- **TEXTAUSZUG**

# Handy 01724979341



## Petri (28 Oktober 2012)

Habt ihr auch einen anruf in abwesebheit von der nummer 01724979341 gehabtß
WILLKOMMEN ZUR TELEFONSEX FLATERATE
Weiß jetzt nicht was ich machen soll


----------



## Hippo (28 Oktober 2012)

Petri schrieb:


> Habt ihr auch einen anruf in abwesebheit von der nummer 01724979341 gehabtß


Nö



Petri schrieb:


> Weiß jetzt nicht was ich machen soll


Nix
... doch - Rechtschreibregeln lernen, dann lassen sich Posts leichter lesen


----------



## Nanni (30 Oktober 2012)

Hallo Petri,
hier gibts Infos:

https://www.antispam-ev.de/forum/showthread.php?33744-TeleBilling-Ltd.


----------



## Teleton (30 Oktober 2012)

Hi Petri, in den letzten 15 Jahren ist kein einziger Fall bekannt geworden in dem irgendein  Anbieter mit diesem Geschäftmodel tatsächlich sein Glück vor Gericht probiert hätte. Kein "Kunde" wurde verklagt. Nur die Namen und die Formen der Bewerbung wurden geändert.


----------



## jupp11 (30 Oktober 2012)

Nanni schrieb:


> hier gibts Infos:


und hier http://www.tellows.de/num/01724979341


----------

- **AUFGABEN**
**a)** Gib den Forenthread zur Handynummer von "## Nanni (30" bis "Teleton (30 Oktober 2012)" wortgetreu wieder.
**b)** Für welchen Zeitraum ist laut Teleton im Forenthread zur Handynummer kein einziger Fall bekannt, in dem ein Anbieter mit diesem Geschäftsmodell vor Gericht gezogen ist?
**c)** Nenne alle Benutzernamen, unter denen im Forenthread zur Handynummer Beiträge verfasst wurden.

- **BEREITGESTELLTE DATEN**
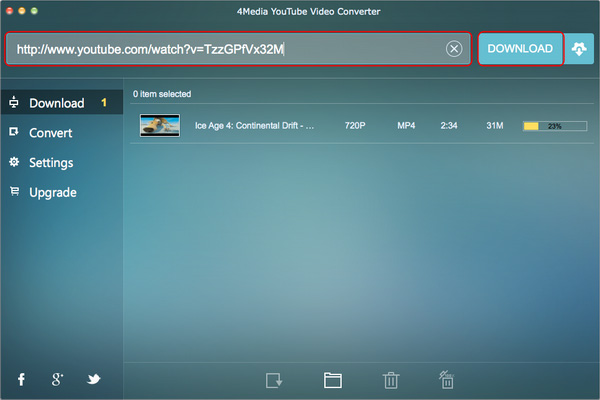600x400 pixels.
Task: Click the import/convert file icon in bottom toolbar
Action: click(275, 380)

- **ANTWORTEN**
**a)**
## Nanni (30 Oktober 2012)

Hallo Petri,
hier gibts Infos:

https://www.antispam-ev.de/forum/showthread.php?33744-TeleBilling-Ltd.


----------



## Teleton (30 Oktober 2012)

**b)** Für die letzten 15 Jahre.

**c)** Petri, Hippo, Nanni, Teleton, jupp11